5 - Some call it love

32 3 0
By DxfyingGravity

For the first time since I was fifteen, I realise the benefits of actually having a phone. Often staying alone, I never seemed to find a need for using something that was meant for communication or something related to that purpose. My teachers would have never dared of giving their numbers away freely just for the students to ask questions because rumours go that one teacher did that before and ended up getting her house location found out by some geek who was bribed by some kids to help the stalk the teacher.

Needless to say, she quit and moved out of the town (or maybe even country) entirely. 

Furthermore, with no friends and my mother being a housewife, there was not really a reason for me to own a phone besides when I'm too lazy to use the computer and need to search something up or when my mother would be out and she needed me to text her the grocery list because she couldn't remember the shopping list. 

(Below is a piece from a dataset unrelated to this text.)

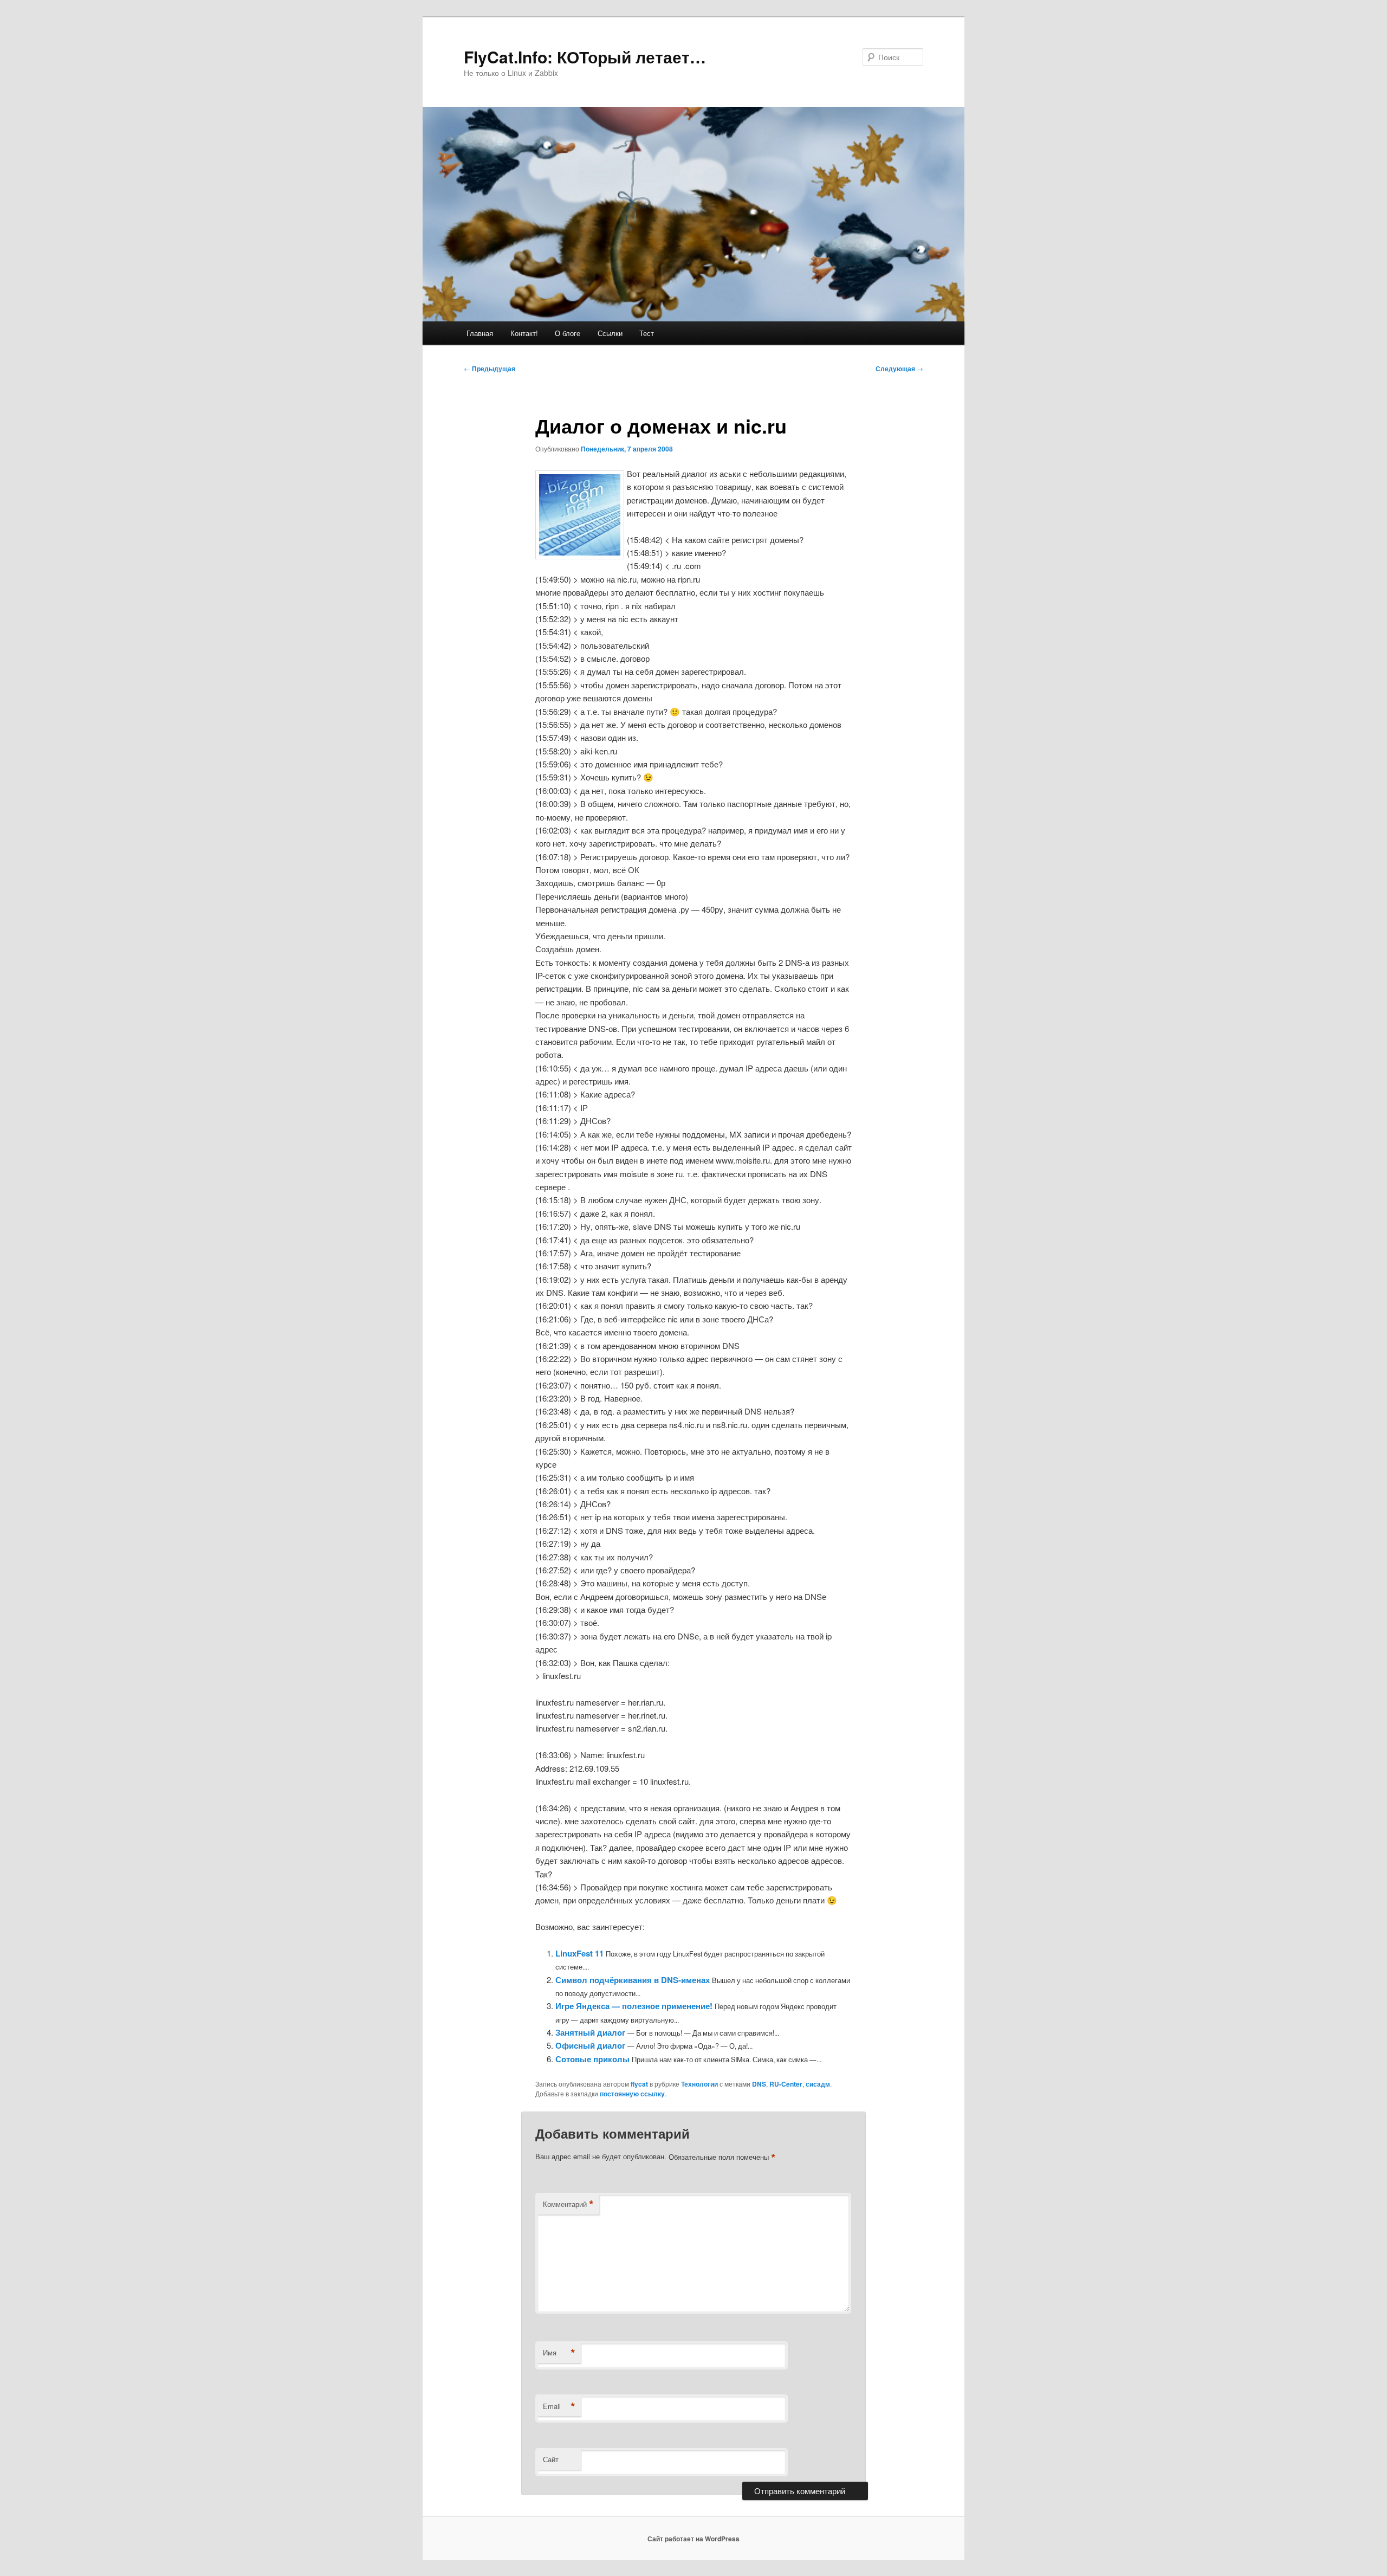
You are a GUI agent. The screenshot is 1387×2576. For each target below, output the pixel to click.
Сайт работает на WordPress (693, 2538)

Besides those reasons, I never really used my phone. It was just one very expensive time-telling device where I failed to wear a watch because I never really found any need to keep one. I was quite fine without it. 

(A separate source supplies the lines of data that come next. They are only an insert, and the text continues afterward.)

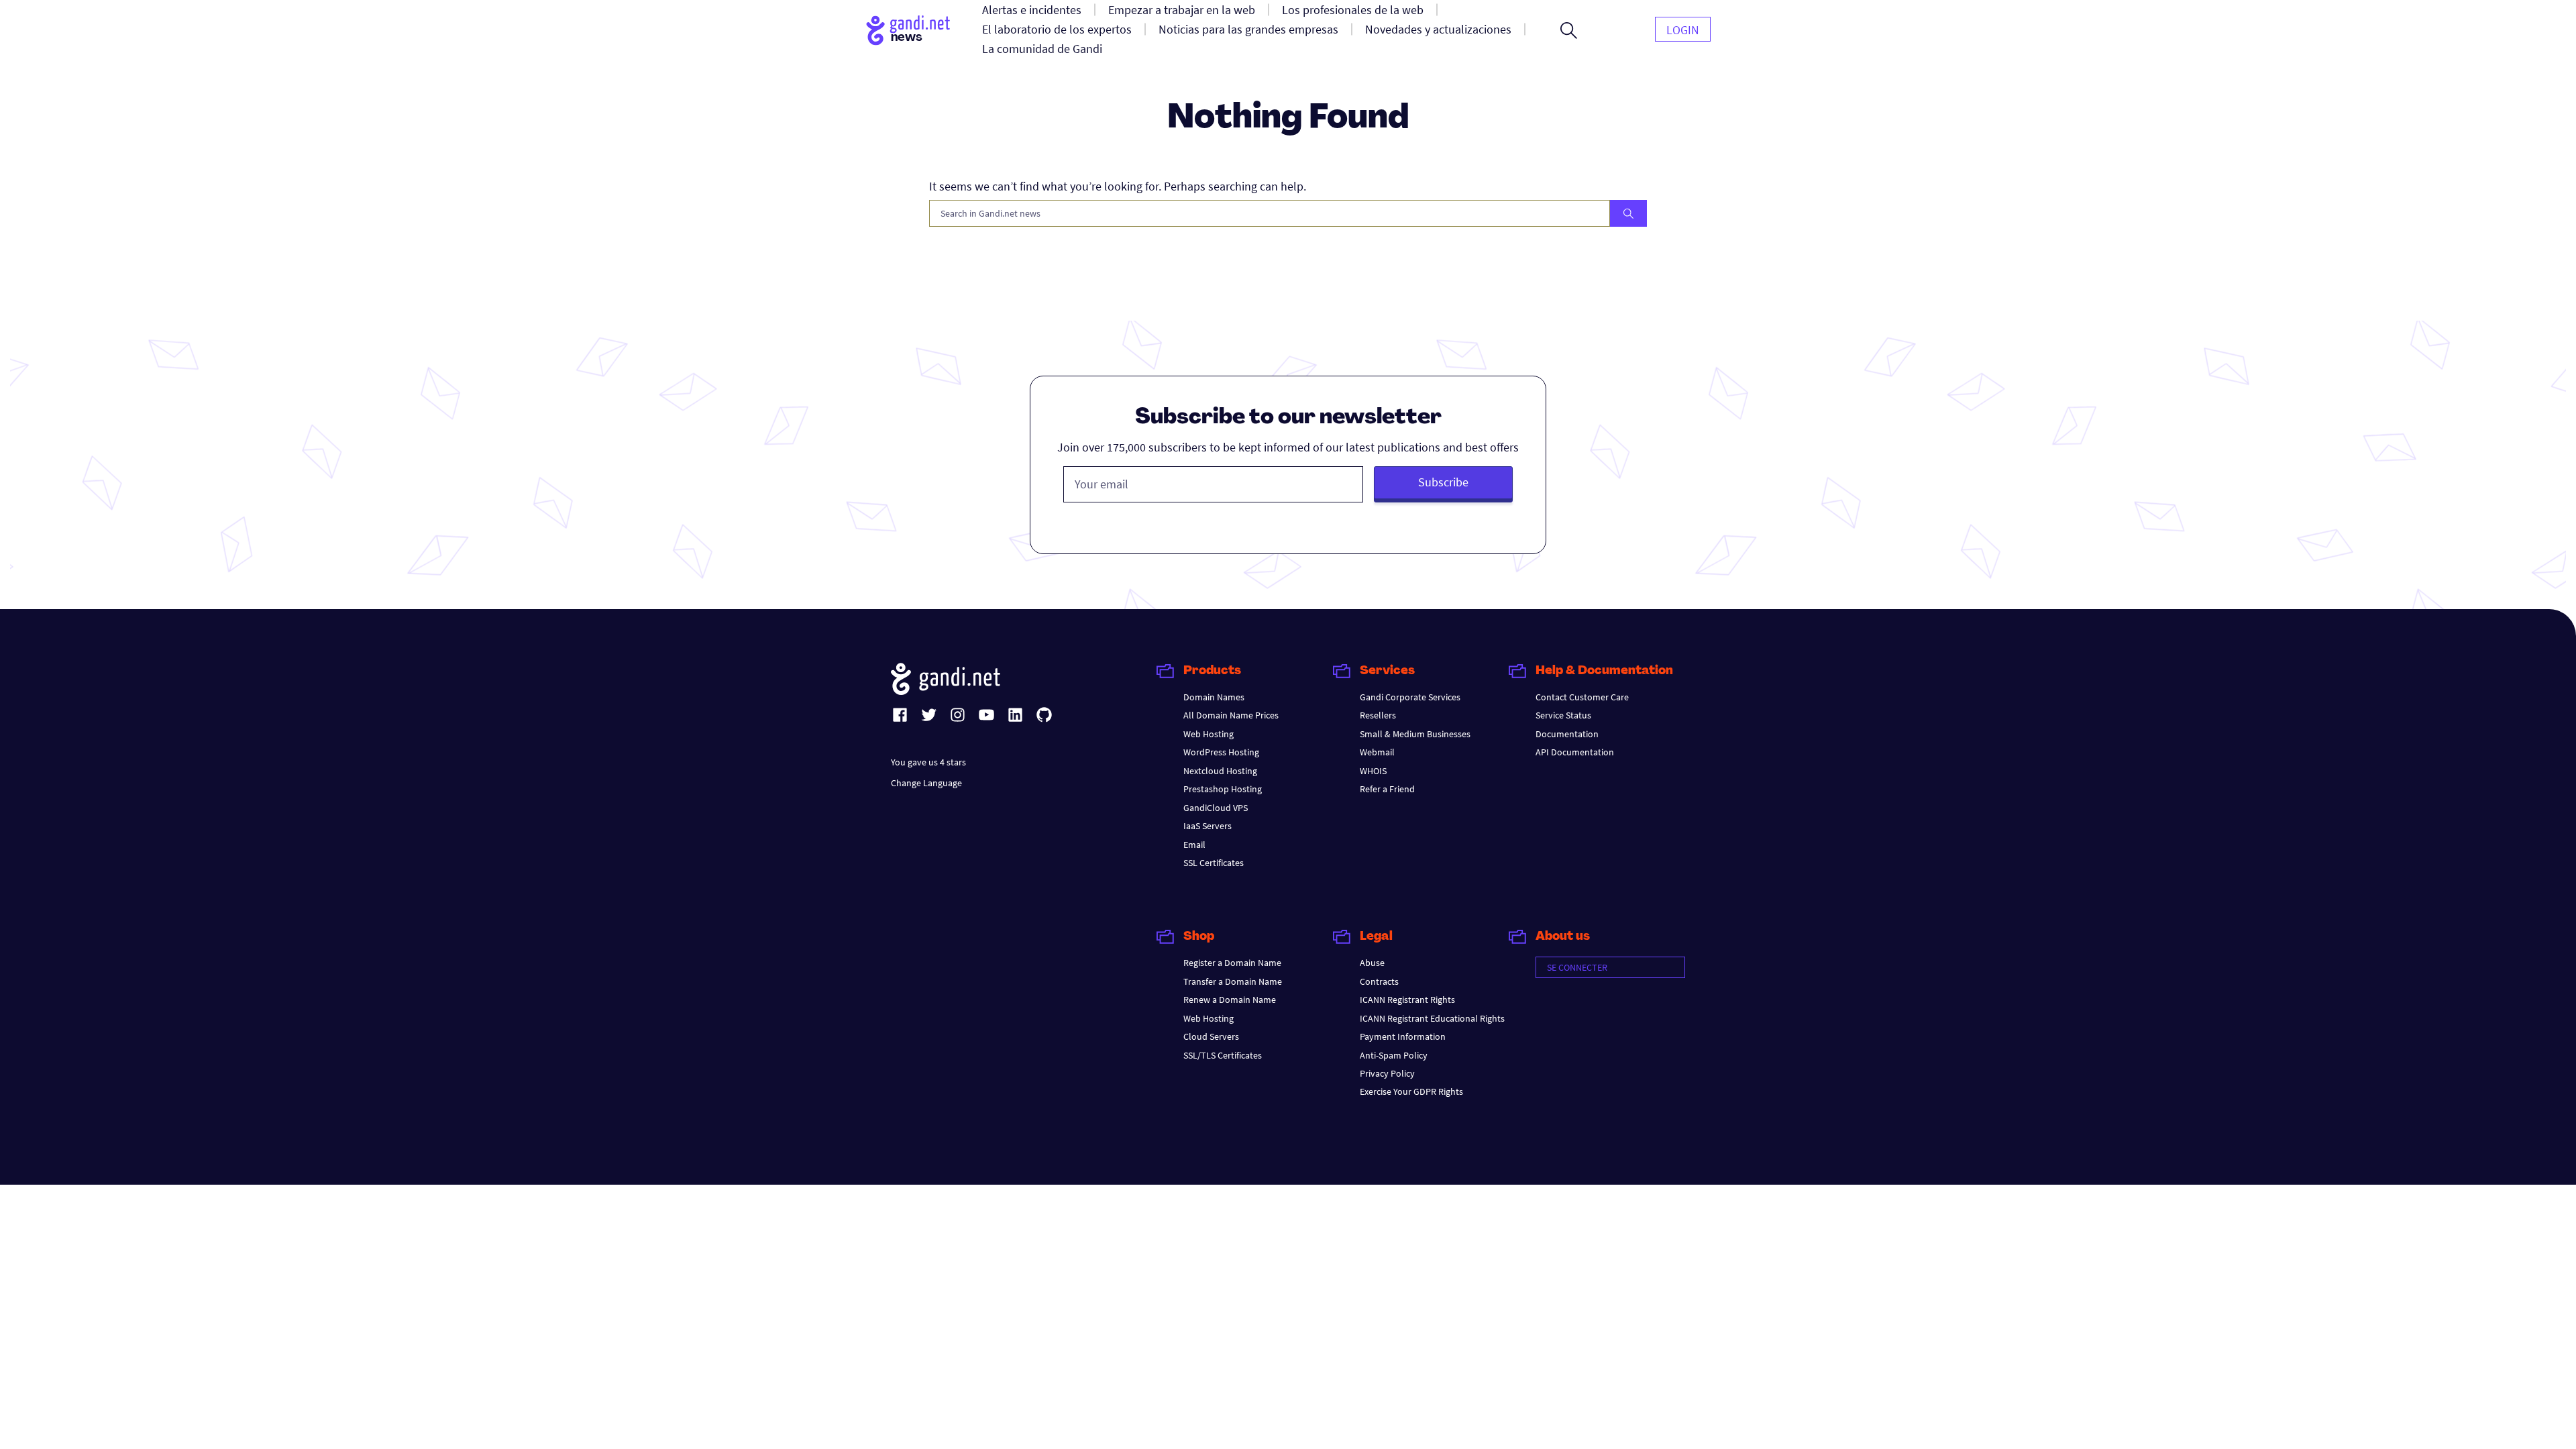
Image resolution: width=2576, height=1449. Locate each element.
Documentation (1567, 734)
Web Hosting (1208, 734)
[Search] (1628, 213)
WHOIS (1373, 771)
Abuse (1372, 963)
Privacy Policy (1387, 1073)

At least, that was until I realised that Connor and Derek had somehow found my number out and told almost everyone they knew. They told the soccer team at school that the number belonged to some "really hot chick" in which they had both met at a party and befriended. I didn't seem to share the joke with them, but nonetheless, it was fun reading how the guys wanted to pick me up. 

The two crazy boys had given me a heads-up. They seemed to enjoy slowly breaking the news to me. <Hey Miranda! Connor here! How often do you use your phone?>

<Hey Connor! Not very often, why?>

<That's kind of sad, but hey, I and Derek helped you get a whole lot of messages from the guys at the soccer team!>

<What?>

Then, as if on cue, it seemed as though several messages came in at once, leaving me very confused when I read them. I then proceeded to call Connor.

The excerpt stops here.